Catania, Febbraio 2023: al bancone di un negozio si avvicina un uomo sulla cinquantina. Basso, capelli biondi quasi bianchi, spettinati, occhi verdi, barba ispida, jeans e felpa strappati. A guardarlo di spalle sembra un ragazzino. Biascica parole a caso chiedendo qualche spicciolo, ma in realtà è in stato di semicoscienza. Ha le caratteristiche tipiche della schizofrenia: occhi di vetro e riflessi lenti. Come convincerlo ad andare via? Chiedo: “Andiamo fuori, ti offro un caffè”. Lui mi guarda e scivolando i gomiti sul bancone dice: “Non voglio andare via, fammi ascoltare questa canzone”. Così si resta fermi in uno stato di grazia apparente per tre interminabili minuti, la durata esatta di New Year’s Day. Si sarà trattato di suggestione, o forse di paura, ma in quello sguardo alienato a cavallo tra Seconds e New Year’s Day mi si materializza il volto di Peter Rowen, cresciuto e invecchiato dentro la copertina di War. Immobile, fermo lì da quarant’anni.
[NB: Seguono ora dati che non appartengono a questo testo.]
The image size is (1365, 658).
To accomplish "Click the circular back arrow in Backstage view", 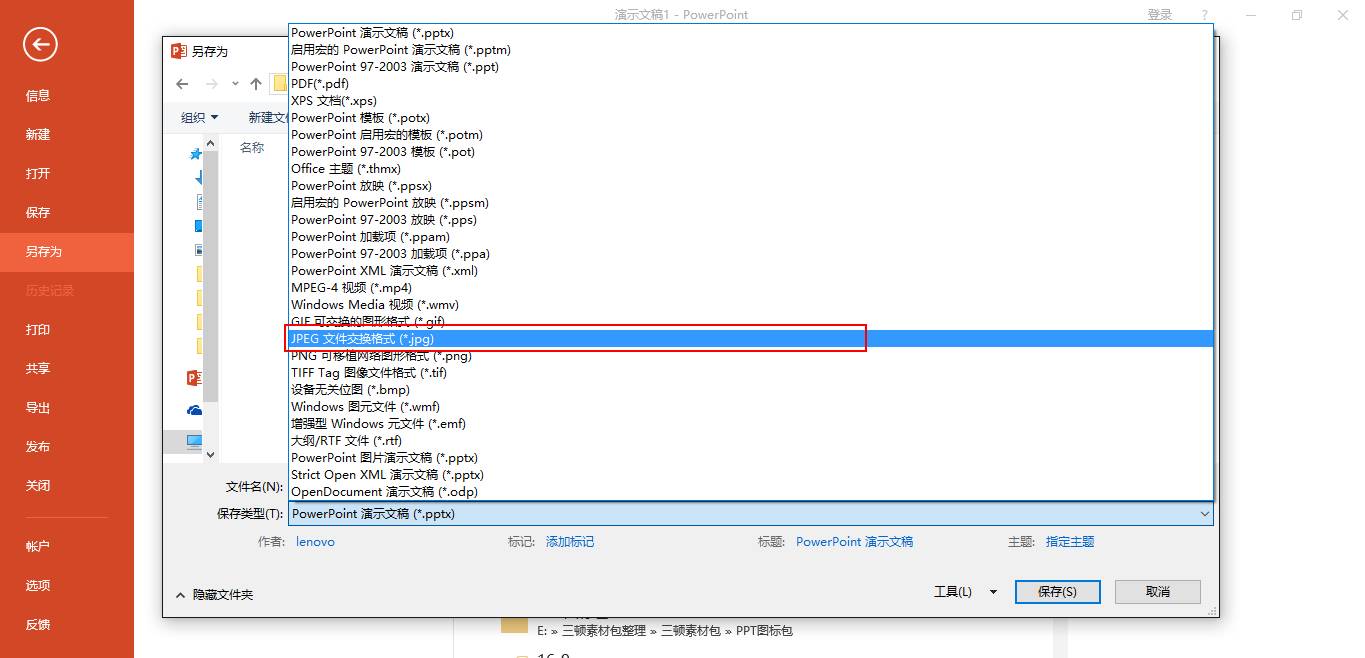I will point(39,44).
Che parole si usano per spiegare un fenomeno del genere? Come ha fatto quest’album a resistere alla forza del tempo, arrivando perfettamente intatto negli angoli più provinciali di questo occidente sempre più frantumato? Nel 1981 “October” era venuto fuori a fatica, tra i dubbi sul futuro della band e le pressioni provenienti dagli adepti a Shalom Fellowship, il gruppo cattolico da cui Bono, Edge e Larry si dissociarono di lì a pochissimo. Stava per chiudersi un capitolo e spalancarsene un altro. Ma, stavolta, era quello decisivo. Se “Boy” (1980) e “October” diedero sfogo alle ossessioni adolescenziali e spirituali del gruppo, a “War” fu affidato il compito di concludere una trilogia immaginaria in cui gli U2 erano ancora una visione e non un marchio; tre album con un titolo formato da un’unica parola e da un tema ricorrente: l’adolescenza, la fede e la guerra. Anzi, parafrasando lo stesso Bono: “Il nuovo disco non tratta di guerra, bensì di resa“.
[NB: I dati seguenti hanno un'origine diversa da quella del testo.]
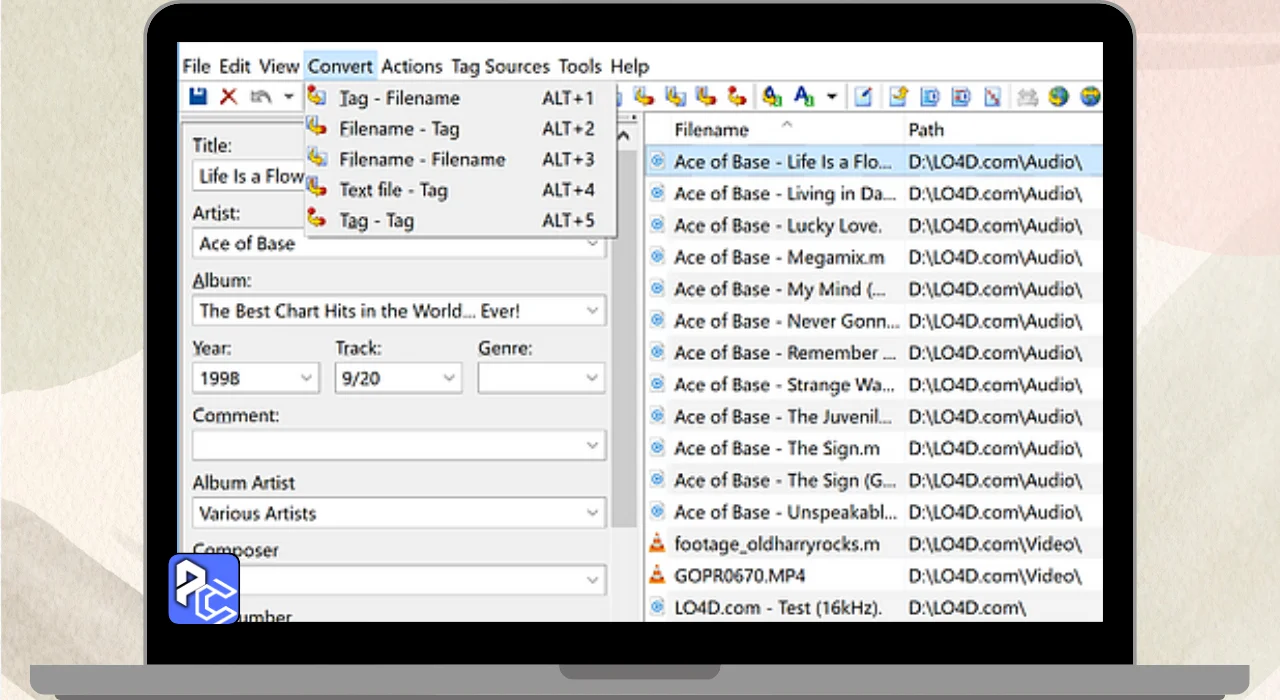Open the Year dropdown showing 1998
Viewport: 1280px width, 700px height.
point(306,379)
Come i precedenti, anche “War” fu registrato ai Windmill Lane Studios di Dublino e prodotto da Steve Lillywhite. E se in punto di diritto le dieci tracce di “War” si focalizzano sull’impossibilità di “sottolineare l’abisso che separava chi uccide per una causa politica da chi per quella causa muore”, nell’analisi di fatto ogni pezzo dell’album ha il suono della guerra. Dai tamburi marziali che inaugurano Sunday Bloody Sunday alla grancassa di Seconds, dal basso dominante di Adam Clayton alle armonie ruvide di Like A Song, fino alla preghiera di 40. C’è un senso di austerità che pervade “War” anche nei suoi momenti più trascurabili, come in The Refugee o Two Hearts Beats As One.
C’è stato un prima e un dopo “War”: prima che gli U2 diventassero troppo grandi, prima dei limoni giganteschi sul palco, prima delle scenografie mastodontiche e degli spettacoli da stadio, prima degli iPod brandizzati. Dopo “War”, “The Unforgettable Fire” (1984) e “The Joshua Tree” (1987) li consacrarono come una delle principali rock band del nostro tempo; al culmine del trittico composto da “Achtung Baby” (1991), “Zooropa” (1993) e “Pop” (1997) gli U2 non avrebbero potuto essere più lontani dai tempi di “War”. E che ne è stato di Peter Rowen? C’è chi dice che sia diventato un campione di skateboard e lavori come fotografo freelance. Ma c’è chi, nel multiverso, giura di averlo incontrato per le strade di Sicilia, con lo sguardo vitreo, i capelli arruffati, pronto a barattare la sua guerra e i suoi tormenti per qualche minuto di resa, incondizionata.